As she explained, her creative position was because of You Know What: “I couldn’t do any formal research for this collection; my formal research would be like picking up bits and bobs as I go and collecting things. So I kind of did a bit of internet research, but it was just like an accumulation of small ideas that all came together.”
This digital bricolage approach was supplemented by the snaffling of stuff from things she’d already stashed, such as the vintage 1980s troves of tattoo convention magazines whose inked models were reprinted on pieces, or pictures of her dogs given fresh walkies on sportswear. There was a fluffy little kitten on the groin of a miniskirt—ha!—and crystal cobweb or paw-print boob dress and pentagram bra-tops in mohair.
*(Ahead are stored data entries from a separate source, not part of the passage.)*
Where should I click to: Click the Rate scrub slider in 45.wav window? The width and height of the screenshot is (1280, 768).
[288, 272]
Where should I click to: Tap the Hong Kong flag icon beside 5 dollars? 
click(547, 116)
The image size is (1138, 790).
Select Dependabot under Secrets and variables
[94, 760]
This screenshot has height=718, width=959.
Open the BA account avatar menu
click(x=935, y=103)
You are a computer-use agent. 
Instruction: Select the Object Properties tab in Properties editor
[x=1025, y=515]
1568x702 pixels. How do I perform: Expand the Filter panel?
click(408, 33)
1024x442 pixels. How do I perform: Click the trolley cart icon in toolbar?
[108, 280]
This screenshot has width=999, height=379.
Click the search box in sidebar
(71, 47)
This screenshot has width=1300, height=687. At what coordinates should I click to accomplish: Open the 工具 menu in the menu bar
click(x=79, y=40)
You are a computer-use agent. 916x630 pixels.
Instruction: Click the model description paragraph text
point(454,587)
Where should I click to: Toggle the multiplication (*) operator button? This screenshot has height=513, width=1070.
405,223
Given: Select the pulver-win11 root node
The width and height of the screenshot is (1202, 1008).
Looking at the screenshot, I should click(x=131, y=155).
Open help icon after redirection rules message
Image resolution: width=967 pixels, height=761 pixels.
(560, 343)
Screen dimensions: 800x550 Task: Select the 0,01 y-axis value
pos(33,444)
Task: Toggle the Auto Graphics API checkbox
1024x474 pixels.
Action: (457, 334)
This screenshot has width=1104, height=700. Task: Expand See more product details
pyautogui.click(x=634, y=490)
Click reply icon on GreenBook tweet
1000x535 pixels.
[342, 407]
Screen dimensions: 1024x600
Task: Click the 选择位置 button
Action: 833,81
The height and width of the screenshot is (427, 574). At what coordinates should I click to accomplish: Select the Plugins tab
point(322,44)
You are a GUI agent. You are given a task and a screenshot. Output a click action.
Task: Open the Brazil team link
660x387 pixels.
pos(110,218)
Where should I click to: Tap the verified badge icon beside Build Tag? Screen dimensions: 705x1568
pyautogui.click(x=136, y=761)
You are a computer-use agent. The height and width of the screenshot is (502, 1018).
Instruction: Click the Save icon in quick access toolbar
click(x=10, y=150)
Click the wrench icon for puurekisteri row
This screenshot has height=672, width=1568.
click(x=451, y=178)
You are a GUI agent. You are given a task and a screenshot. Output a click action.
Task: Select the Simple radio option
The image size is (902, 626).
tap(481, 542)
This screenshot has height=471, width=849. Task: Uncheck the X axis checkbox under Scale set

There was a nicely faux cutesy ironic bow story running throughout—so there was a kind of narrative, after all—whether as hairpieces or integrated over some excellently silhouetted punk-meets-prom dresses. A minidress featured Jesus mid-crucifixion: “Just something I found on the internet.”
Added Williams: “Sometimes when I have been making things in the past there has been that thought process of: ‘Ahh, I can’t do that because, you know, it’s not gonna sell. No one’s gonna want that’. And I just kind of have to rein myself in a little bit. But I felt like this time, I was like: ‘Ohh, if I want to do a drawing of like, a man puking my name and a dog, like, pooing it out—then I’ll just do it.’ ”
Because if not now, when, right? Not all of Williams’s I-Really-Don’t-Care-Do-U-ness struck entirely true, but whatever: Her flotsam-and-jetsam approach can sometimes yield treasure, and if you’re not interested in picking it up, then just keep walking.